● **Problem statement**:
Drop the pictures and repeat the remaining data exactly.

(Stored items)

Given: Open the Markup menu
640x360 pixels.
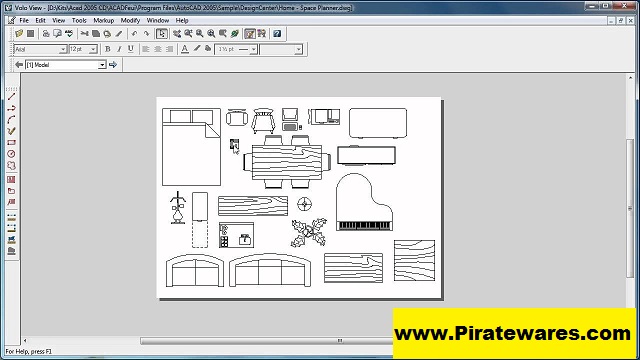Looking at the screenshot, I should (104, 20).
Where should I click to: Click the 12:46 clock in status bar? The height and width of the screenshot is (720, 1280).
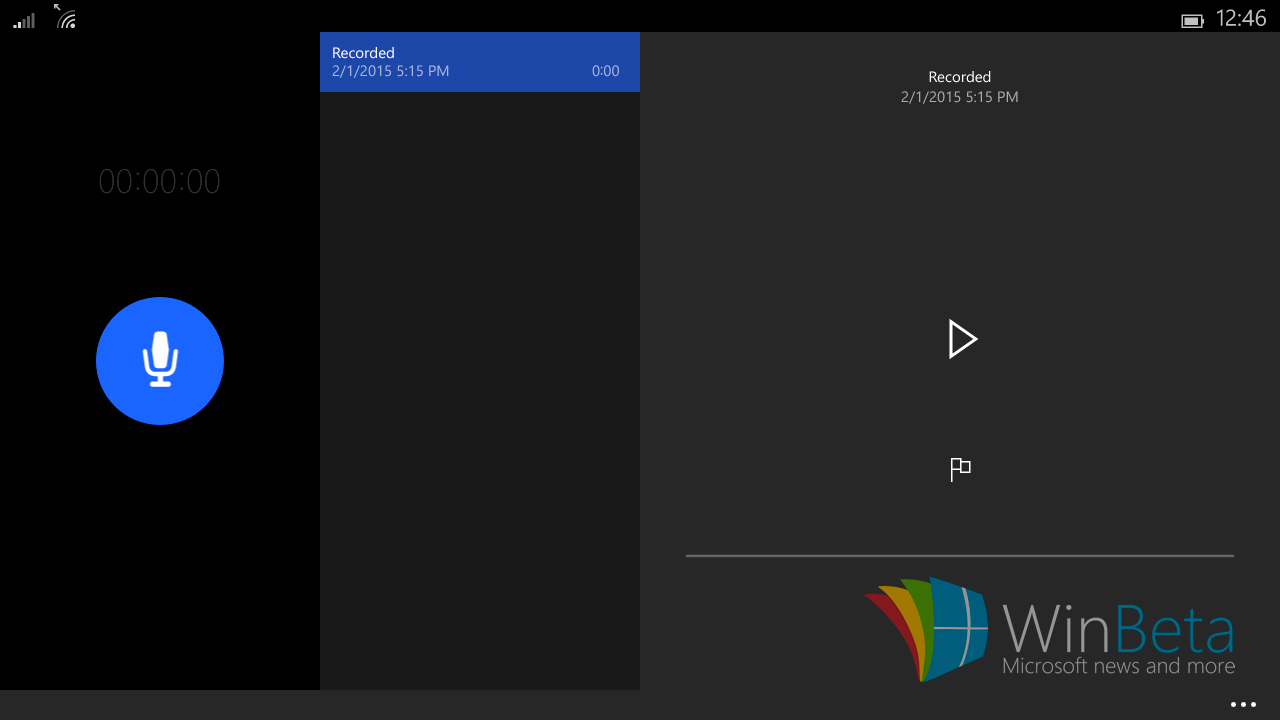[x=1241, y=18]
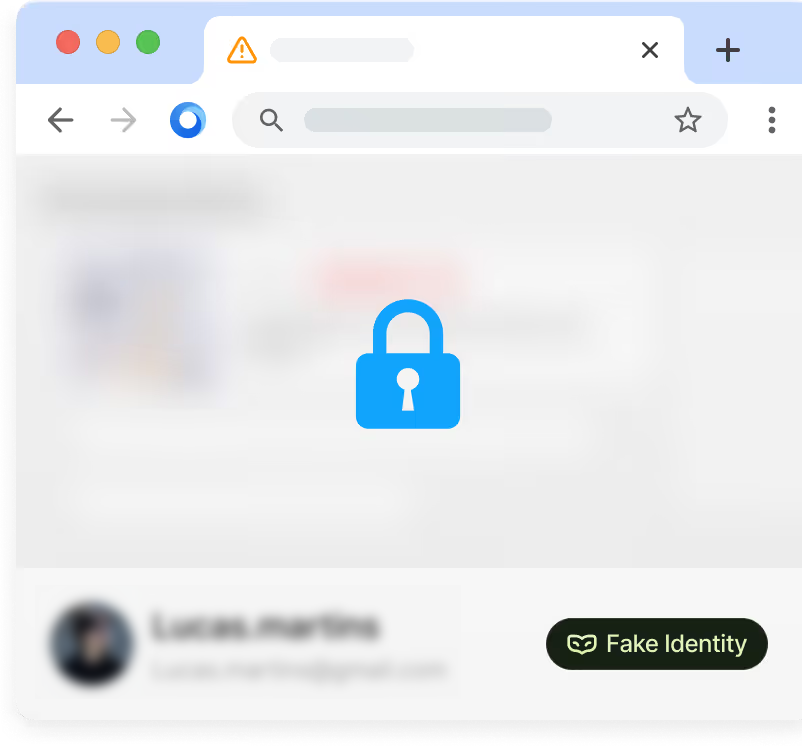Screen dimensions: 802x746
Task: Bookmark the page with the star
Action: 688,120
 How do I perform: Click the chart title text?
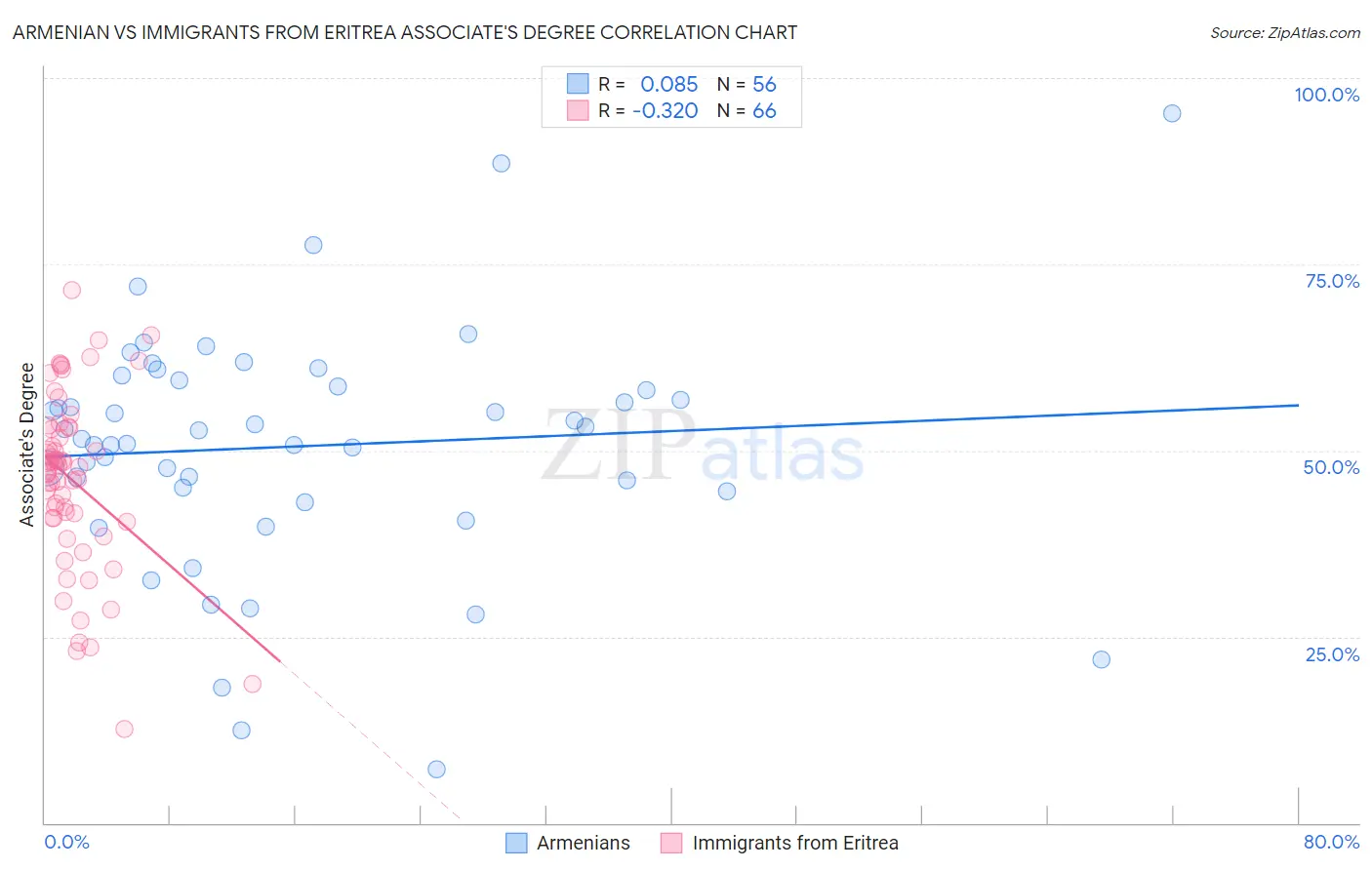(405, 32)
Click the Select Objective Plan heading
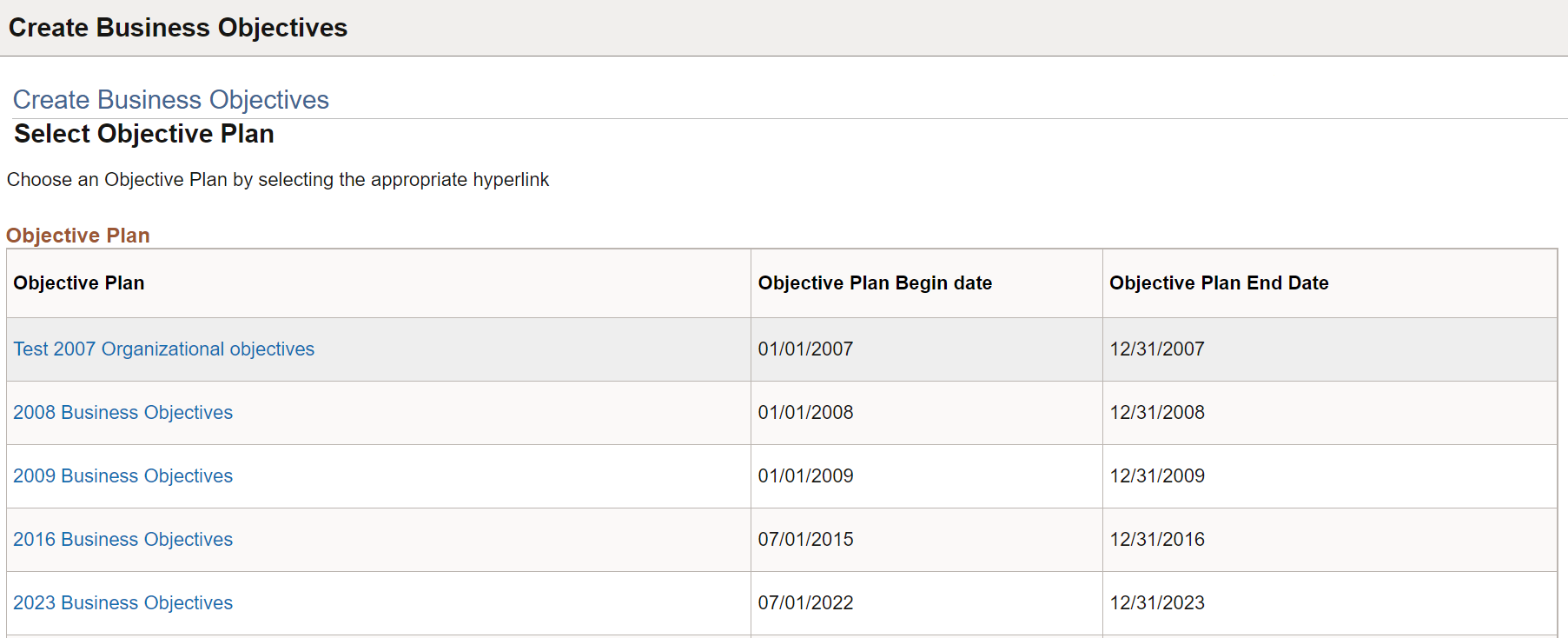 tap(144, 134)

● **Output for this task**:
Given: Open the Markup menu
640x360 pixels.
Looking at the screenshot, I should (104, 20).
Where should I click to: Click the 12:46 clock in status bar? The height and width of the screenshot is (720, 1280).
[x=1241, y=18]
Screen dimensions: 802x746
Task: Bookmark the page with the star
Action: 688,120
 How do I perform: Click the chart title text?
(405, 32)
Click the Select Objective Plan heading
 tap(144, 134)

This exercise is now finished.